SMARTS: The Regex of the Molecular World

Connecting Regex and SMARTS

Now, imagine applying a similar concept to the molecular world, where instead of letters and numbers, we work with atoms and bonds. This is where SMARTS (SMILES Arbitrary Target Specification) enters the picture.

Just as regex allows you to search through text for patterns like email addresses or phone numbers based on a defined rule, SMARTS enables you to search for molecular patterns. Here are some examples that draw parallels between regex and SMARTS:

  • Regex: \b[A-Za-z]+ol\b matches words ending with “ol” (e.g., “ethanol” or “methanol”).
    • SMARTS Analogy: [OH] looks for hydroxyl groups, a common feature in alcohols.
  • Regex: \b[A-Za-z]+ic acid\b finds phrases like “acetic acid” or “benzoic acid”.
    • SMARTS Analogy: C(=O)O matches carboxylic acid functional groups.
  • Regex: benzene|benzo[a-z]+ searches for “benzene” or words starting with “benzo”.
    • SMARTS Analogy: c1ccccc1 identifies the aromatic ring structure present in benzene and its derivatives.

As you can see, both tools use a pattern language for specifying what you’re looking for, whether in a text document or a chemical database.

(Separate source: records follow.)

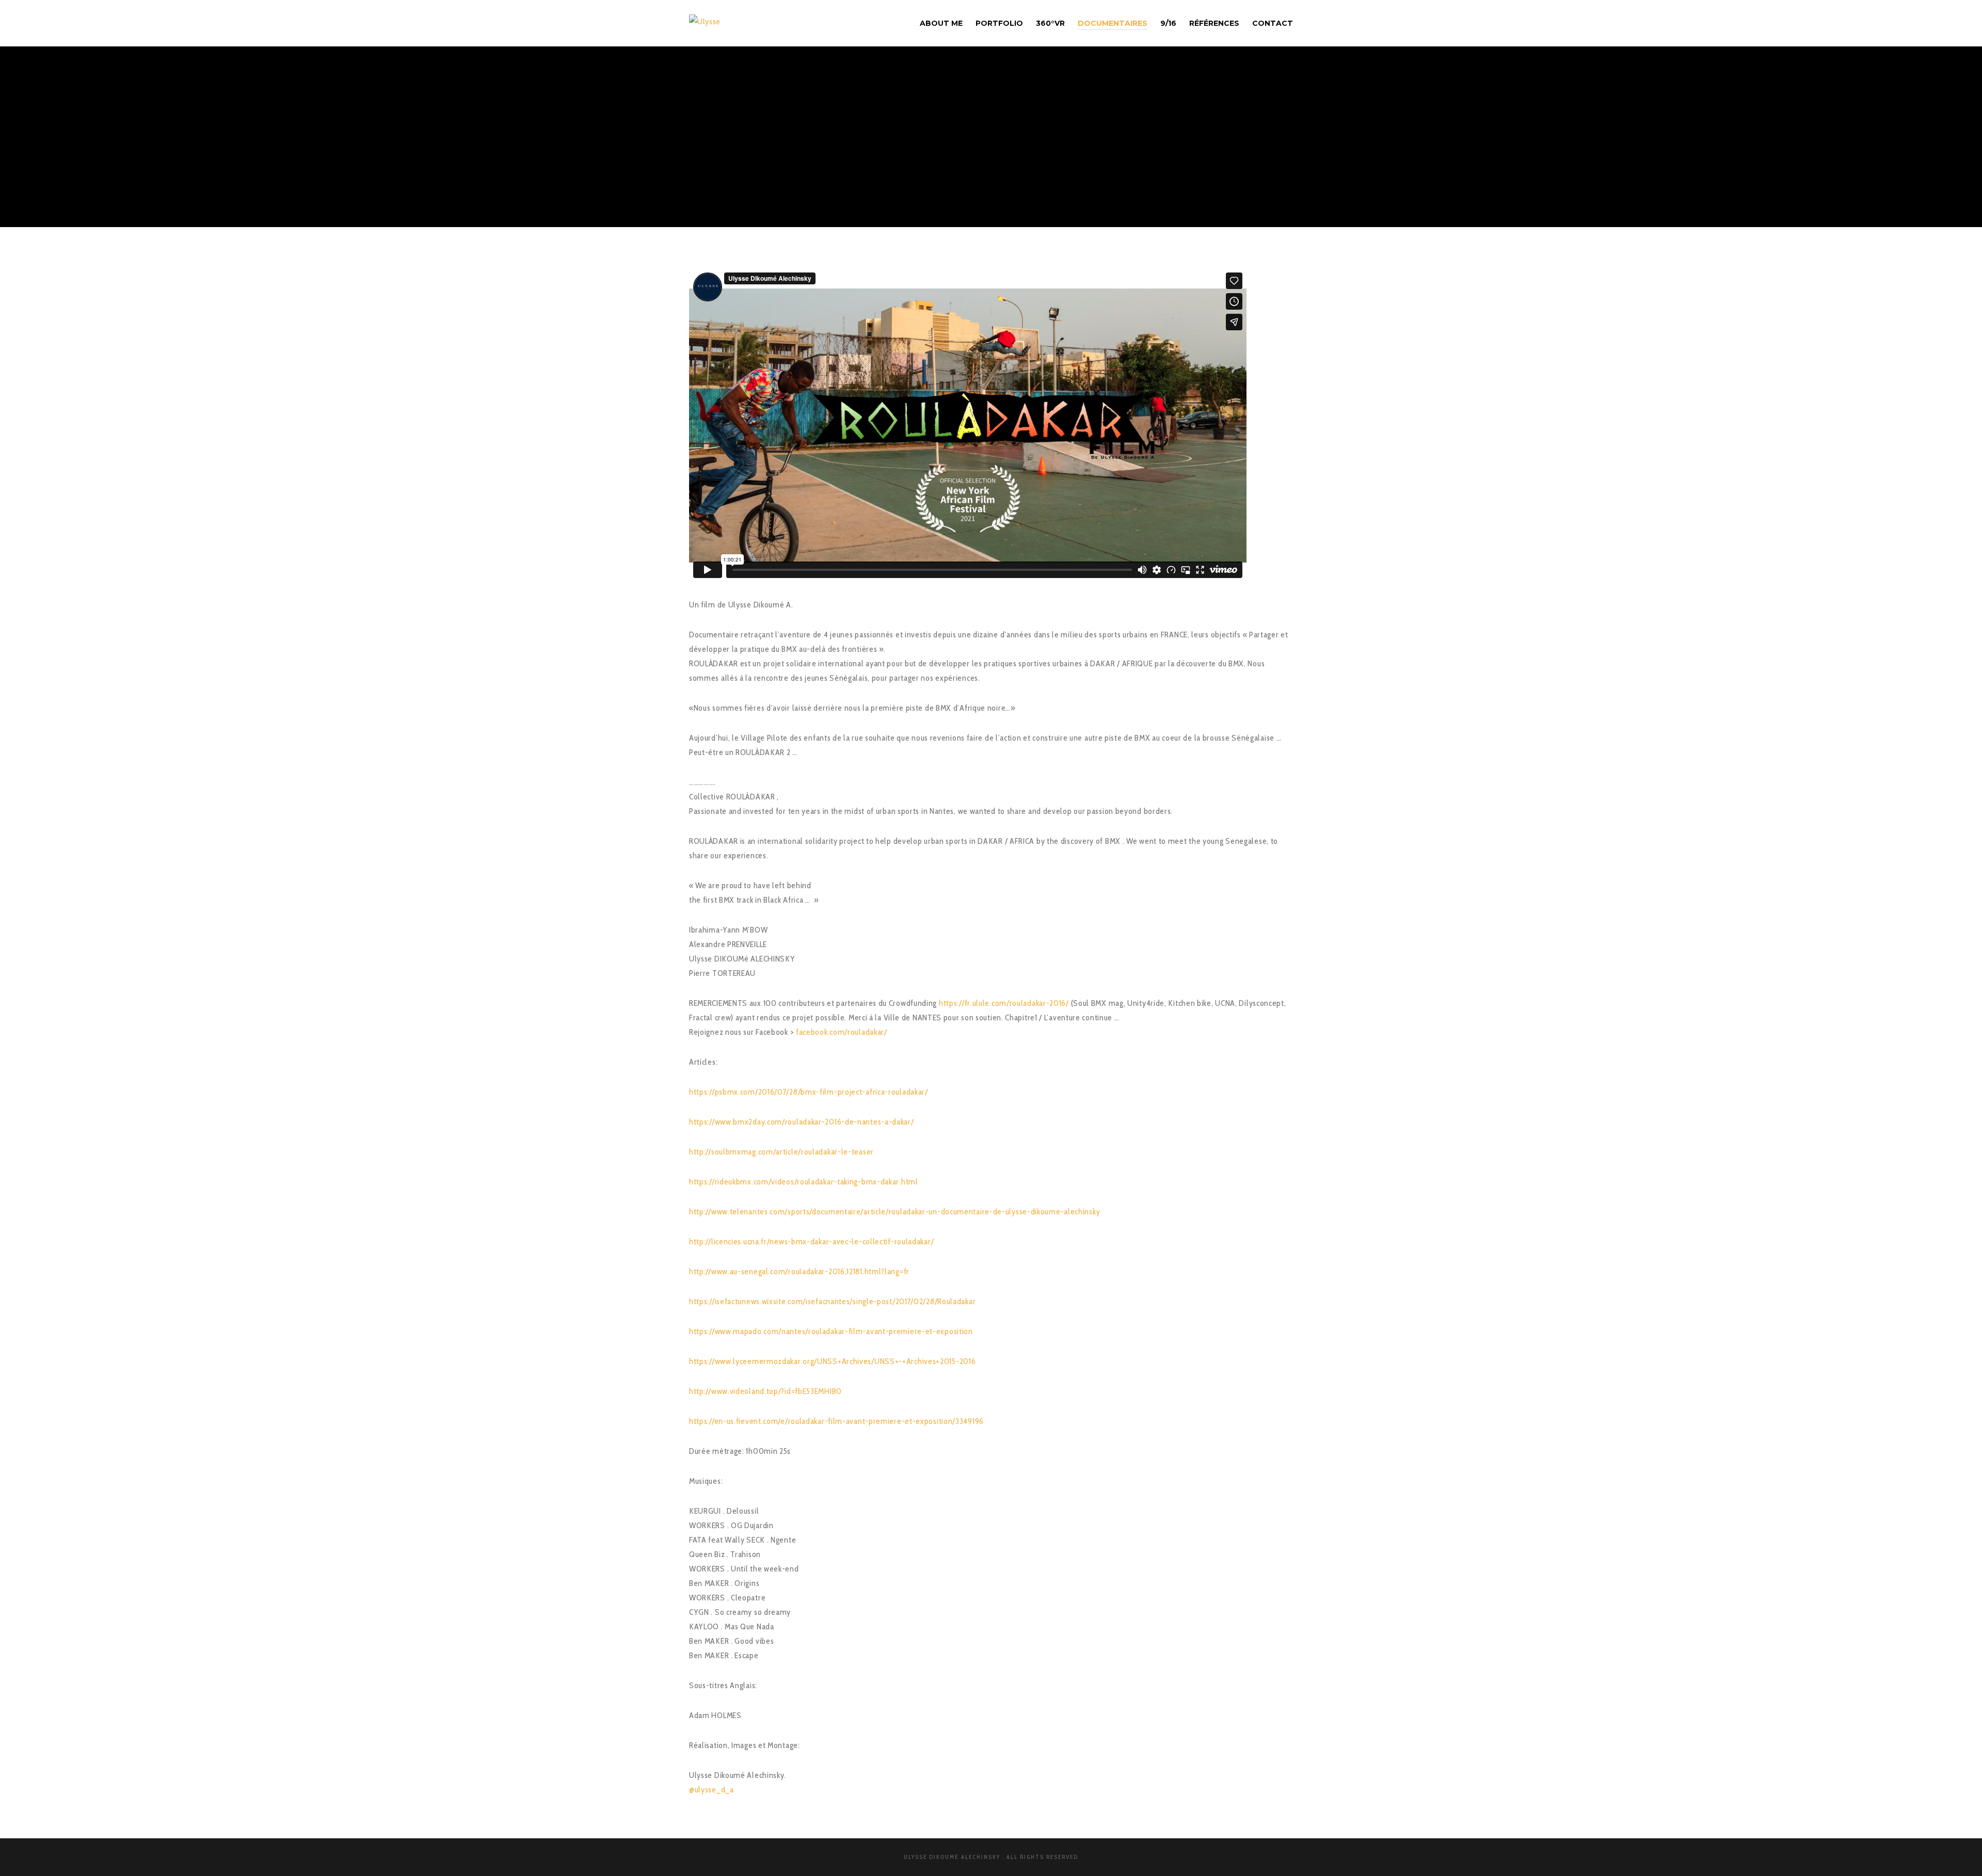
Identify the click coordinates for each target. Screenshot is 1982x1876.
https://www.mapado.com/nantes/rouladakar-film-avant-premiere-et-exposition (831, 1331)
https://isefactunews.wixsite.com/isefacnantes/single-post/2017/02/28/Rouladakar (832, 1301)
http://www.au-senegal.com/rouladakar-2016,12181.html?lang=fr (799, 1271)
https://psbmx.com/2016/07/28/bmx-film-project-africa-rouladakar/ (808, 1092)
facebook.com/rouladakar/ (841, 1032)
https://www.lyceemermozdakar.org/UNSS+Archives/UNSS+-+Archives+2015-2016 (832, 1361)
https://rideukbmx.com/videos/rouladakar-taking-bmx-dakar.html (803, 1181)
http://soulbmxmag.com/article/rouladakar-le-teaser (781, 1152)
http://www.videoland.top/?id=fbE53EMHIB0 (765, 1391)
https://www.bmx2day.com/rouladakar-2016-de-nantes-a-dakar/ (801, 1122)
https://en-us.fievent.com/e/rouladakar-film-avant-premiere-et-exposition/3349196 (836, 1421)
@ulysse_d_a (712, 1789)
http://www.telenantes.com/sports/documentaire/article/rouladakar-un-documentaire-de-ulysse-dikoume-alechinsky (894, 1211)
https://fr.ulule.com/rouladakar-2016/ (1004, 1003)
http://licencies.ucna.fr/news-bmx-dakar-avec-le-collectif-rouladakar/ (811, 1241)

Symbol Symbol name Atomic property requirements Default
* wildcard any atom (no default)
a aromatic aromatic (no default)
A aliphatic aliphatic (no default)
D<n> degree <n> explicit connections exactly one
H<n> total-H-count <n> attached hydrogens exactly one
h<n> implicit-H-count <n> implicit hydrogens at least one
R<n> ring membership in <n> SSSR rings any ring atom
r<n> ring size in smallest SSSR ring of size <n> any ring atom
v<n> valence total bond order <n> exactly one
X<n> connectivity <n> total connections exactly one
x<n> ring connectivity <n> total ring connections at least one
-<n> negative charge -<n> charge -1 charge (-- is -2, etc)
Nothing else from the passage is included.